Is your level of happiness this week exactly what you would like it to be in the weeks, months and years ahead? Is happiness in the foreground or background for you? Why? What brings you joy?
So, this week is last week's "next week." If you decided last week, or some earlier week, to make changes in your life "next week" (the euphemistic phrasing for this is: "when it's the (so-called) right time"), how has this week been? Effected any changes yet? Waiting for another right time? Waiting until next week?
Remember, when nothing changes, nothing changes. Groundhog day, groundhog week, each wrapped in presenteeism. Is that the life you are choosing?
Sometimes people prefer to put up with their lot and moan about it! To prevent the same happening we have to do things differently as you say. I enjoy helping people to do things differently, the hardest part of change is in fact just making the decision to do so. After that it's simple!
I agree Claire. I would also add, simple, yes, but not always easy.
Peter, this article was very helpful; regarding the workplace, one aspect that usually cannot be changed is being overworked or overwhelmed. My new Manager is in the process of 'streamlining staff' ; so the result is that one person has to do the work of 2 or sometimes 3 people with no back-up person, ofcourse so the company saves money. This Manager has no concern for the clients that have to wait or if the employee is overworked or even sick. It is really hard to keep a good attitude during these situations. My only solution is to search for another position to keep my sanity and good health; does this make sense?

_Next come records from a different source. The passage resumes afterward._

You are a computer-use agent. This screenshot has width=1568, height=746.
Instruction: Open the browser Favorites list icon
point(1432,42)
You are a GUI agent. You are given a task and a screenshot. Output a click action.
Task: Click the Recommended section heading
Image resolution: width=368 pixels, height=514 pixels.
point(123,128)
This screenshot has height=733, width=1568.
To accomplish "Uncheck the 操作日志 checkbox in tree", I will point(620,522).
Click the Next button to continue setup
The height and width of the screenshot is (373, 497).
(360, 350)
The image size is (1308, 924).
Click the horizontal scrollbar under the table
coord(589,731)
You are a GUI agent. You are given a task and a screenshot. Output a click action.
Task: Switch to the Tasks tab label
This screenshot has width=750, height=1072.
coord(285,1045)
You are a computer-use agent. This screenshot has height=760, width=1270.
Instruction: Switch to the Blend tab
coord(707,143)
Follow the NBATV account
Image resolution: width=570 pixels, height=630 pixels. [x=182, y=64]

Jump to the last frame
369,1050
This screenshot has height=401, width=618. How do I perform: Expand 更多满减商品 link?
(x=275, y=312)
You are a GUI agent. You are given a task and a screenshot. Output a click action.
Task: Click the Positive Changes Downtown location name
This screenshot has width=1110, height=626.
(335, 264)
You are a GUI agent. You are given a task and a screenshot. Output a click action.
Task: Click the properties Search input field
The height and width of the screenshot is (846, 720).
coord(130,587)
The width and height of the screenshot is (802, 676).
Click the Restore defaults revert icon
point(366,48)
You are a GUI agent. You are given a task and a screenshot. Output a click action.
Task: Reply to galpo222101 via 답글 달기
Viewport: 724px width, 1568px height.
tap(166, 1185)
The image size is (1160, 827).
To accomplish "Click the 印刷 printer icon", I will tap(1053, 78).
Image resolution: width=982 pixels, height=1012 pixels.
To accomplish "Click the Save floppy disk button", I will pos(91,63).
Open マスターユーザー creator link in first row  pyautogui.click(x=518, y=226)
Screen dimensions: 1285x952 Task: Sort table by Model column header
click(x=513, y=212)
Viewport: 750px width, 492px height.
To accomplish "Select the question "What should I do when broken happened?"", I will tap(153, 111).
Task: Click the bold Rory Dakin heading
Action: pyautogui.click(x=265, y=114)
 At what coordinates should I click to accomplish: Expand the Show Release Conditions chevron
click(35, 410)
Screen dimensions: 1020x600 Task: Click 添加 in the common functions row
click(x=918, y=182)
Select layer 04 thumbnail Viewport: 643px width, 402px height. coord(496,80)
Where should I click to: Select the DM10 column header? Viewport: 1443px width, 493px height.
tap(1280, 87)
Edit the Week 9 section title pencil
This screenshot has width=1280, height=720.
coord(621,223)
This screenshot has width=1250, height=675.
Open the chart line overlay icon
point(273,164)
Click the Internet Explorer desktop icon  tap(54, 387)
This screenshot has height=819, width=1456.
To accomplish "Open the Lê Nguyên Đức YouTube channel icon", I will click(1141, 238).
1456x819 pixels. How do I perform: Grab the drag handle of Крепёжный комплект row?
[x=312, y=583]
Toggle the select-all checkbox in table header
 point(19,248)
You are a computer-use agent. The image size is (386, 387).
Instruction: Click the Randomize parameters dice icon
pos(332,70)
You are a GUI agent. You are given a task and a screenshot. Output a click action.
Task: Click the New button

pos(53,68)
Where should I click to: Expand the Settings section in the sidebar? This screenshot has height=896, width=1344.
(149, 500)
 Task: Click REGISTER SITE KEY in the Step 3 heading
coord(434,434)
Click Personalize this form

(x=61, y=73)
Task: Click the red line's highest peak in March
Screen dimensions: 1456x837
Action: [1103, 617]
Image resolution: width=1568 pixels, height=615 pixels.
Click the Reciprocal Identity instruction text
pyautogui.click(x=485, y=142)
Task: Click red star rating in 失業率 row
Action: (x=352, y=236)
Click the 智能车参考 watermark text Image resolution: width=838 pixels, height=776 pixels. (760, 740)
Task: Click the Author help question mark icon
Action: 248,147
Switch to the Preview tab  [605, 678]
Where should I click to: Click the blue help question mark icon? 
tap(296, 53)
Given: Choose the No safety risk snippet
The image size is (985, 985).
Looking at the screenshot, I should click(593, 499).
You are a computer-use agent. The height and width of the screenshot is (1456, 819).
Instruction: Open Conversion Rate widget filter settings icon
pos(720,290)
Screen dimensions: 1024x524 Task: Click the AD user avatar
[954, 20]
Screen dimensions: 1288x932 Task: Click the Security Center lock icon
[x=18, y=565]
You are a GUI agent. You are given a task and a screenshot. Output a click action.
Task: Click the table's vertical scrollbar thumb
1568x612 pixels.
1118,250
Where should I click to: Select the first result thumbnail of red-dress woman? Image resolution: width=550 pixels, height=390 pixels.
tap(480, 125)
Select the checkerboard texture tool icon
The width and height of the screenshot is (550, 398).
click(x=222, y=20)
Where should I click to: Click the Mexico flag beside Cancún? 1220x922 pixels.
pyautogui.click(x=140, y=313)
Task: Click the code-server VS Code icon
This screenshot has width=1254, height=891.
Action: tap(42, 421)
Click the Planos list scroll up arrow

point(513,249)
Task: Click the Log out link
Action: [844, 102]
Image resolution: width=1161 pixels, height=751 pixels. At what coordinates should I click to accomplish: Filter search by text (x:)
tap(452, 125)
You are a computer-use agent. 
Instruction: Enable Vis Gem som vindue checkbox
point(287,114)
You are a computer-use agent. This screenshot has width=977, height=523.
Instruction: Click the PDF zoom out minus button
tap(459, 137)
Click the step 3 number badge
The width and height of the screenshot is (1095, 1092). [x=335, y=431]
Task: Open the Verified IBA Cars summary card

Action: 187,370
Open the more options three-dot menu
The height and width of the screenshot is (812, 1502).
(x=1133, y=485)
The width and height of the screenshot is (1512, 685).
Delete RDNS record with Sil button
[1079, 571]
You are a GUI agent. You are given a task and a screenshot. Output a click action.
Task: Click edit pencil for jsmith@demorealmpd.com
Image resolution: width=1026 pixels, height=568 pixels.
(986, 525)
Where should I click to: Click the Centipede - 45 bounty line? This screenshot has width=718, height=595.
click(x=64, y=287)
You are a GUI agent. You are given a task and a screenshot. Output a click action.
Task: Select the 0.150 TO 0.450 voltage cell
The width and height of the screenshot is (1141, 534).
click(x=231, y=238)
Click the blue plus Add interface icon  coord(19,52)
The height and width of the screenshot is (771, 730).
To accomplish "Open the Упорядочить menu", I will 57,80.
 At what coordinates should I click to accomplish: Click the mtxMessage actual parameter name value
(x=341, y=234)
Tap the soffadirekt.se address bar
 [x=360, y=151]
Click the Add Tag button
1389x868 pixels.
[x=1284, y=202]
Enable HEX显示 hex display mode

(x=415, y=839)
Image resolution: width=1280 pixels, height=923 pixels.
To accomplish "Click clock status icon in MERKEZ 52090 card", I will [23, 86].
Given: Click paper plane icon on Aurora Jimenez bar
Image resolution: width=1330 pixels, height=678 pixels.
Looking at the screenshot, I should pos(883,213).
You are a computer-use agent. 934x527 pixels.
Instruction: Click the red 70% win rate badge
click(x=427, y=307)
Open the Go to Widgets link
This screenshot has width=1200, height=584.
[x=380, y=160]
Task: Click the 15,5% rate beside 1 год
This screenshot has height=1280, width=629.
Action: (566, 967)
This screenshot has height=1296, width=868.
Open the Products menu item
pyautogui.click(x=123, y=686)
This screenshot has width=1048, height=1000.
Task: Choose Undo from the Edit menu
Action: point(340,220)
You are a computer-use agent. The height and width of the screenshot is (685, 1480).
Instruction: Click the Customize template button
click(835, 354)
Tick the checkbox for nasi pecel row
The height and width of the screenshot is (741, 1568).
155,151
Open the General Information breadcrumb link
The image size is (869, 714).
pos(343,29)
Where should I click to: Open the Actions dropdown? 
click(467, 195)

Makes a great deal of sense. I can't tell you the number of folks I've known and coached who stayed too long, jeopardizing, sacrificing and damaging their mental, emotional, physical and psychological health (and that of their family) to do so. I know many are caught between that 'rock and a hard place.' But, at what cost? That's an individual decision.
What if you state of 'presenteeism' is a result of a cheating spouse that you are trying to work things out with? One because you love her and the other because you don't want to lore out seeing your child everyday of your life. The 'presenteeism' described is my life (mostly). Thank you for the article, it was enlightening.